Where Can You Earn The Highest Staking Rewards on Exchanges?
As of March 2022, here are some of the top exchanges where you can earn the highest staking rewards:
- Binance: 8.19% for BTC, 25.12% for dYdX, 6.49% for AAVE, 5.23% for BNB (Higher yields and more crypto assets available on locked staking)
- Coinbase: 4.5% for ETH, 5% for ATOM, 4.63% for XTZ and 0.45% for XTZ
- Kraken: 4-7% for ETH, 12% for DOT, 4-6% for ADA, 12% for ATOM and more
- ByBit: 20% for UST, 5% for LUNA, 5% for SHIB, 3% for MATIC, 2% for SOL, AVAX and FTM
Staking On a Hardware Wallet
- The first step is to install the coin’s (e.g., ALGO) app on Ledger.
- Create a new account on Ledger Live and migrate the coins you wish to stake using Ledger Live.
- And you’re done!
After that, you need to send funds from the wallet to Ledger and start staking. Note that the third party wallet manages your crypto.
Where Can You Earn The Highest Staking Rewards on a Hardware Wallet?
As of March 2022, here are two of the top hardware wallet where you can earn the highest staking rewards:
- Ledger: 6% for XTZ, 7% for TRX, 8-10% for ATOM, 5-6% for ALGO and 10% for DOT (yields are an estimate and have not taken into account validator’s fees or commissions)
- Trezor: Trezor wallet does not support direct staking on its UI. However, you can connect to wallet apps like Exodus. Yields are 8.98% for ATOM, 4.91% for ADA, 5.46% for XTZ and more.
Benefits and Risks of Staking Crypto
From the attractive yields above, it is clear why staking has grown so popular among crypto holders, as it gives them additional income from the crypto sitting in their accounts. Furthermore, with eye-popping hundred percent yields in some protocols, staking has properly cemented its place in the world of crypto. However, before you leap into the world of staking, here are some upsides and potential disadvantages you should consider.
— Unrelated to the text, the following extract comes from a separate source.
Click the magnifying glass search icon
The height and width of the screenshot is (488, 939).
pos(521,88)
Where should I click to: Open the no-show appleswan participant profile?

Some of the benefits of staking crypto:
- Passive income generation – yields can range from attractive to outright outrageous, and can provide passive income catering to people with different risk appetites
- Low entry – staking is easy and can be done in a few simple clicks, especially with major exchanges now offering staking services. Users do not need a huge amount to get started and staking is also energy efficient.
However, you might ask: is staking crypto safe? Here are some of the risks of staking crypto:
- Possibility of hacking/cyber attacks on the protocol or exchange – this is the main reason some crypto investors stake on hardware wallets.
- Possibility of fall in value of the coin, especially in volatile market conditions. When locked up in the staking period, you are unable to liquidate your holdings when downturn in price happens.
- Validator nodes holding your staked tokens may be penalised if it does not uphold 100% uptime in processing transactions.
The Future of Crypto Staking
Ready … set … stake. From the above discussion, it’s clear that staking is healthier (environmentally and perhaps economically) than PoW-based mining. As such, it’s rightfully gaining momentum and an increasing market share in the crypto sector. The shift towards staking received new strength when Ethereum finally made the shift and officially welcomed staking in December 2020.
And in 2022, the popularity of both decentralized and centralized staking appears to be at an all-time high as DeFi staking continues to flourish.
Lastly, DeFi staking, despite its FOMO-inducing growth, should be approached with caution, especially the newly-created protocols promising suspiciously high rewards for yield farmers or liquidity providers.
Remember that crypto staking comes with significant risk, therefore it is absolutely essential to do thorough research and invest wisely. Happy staking!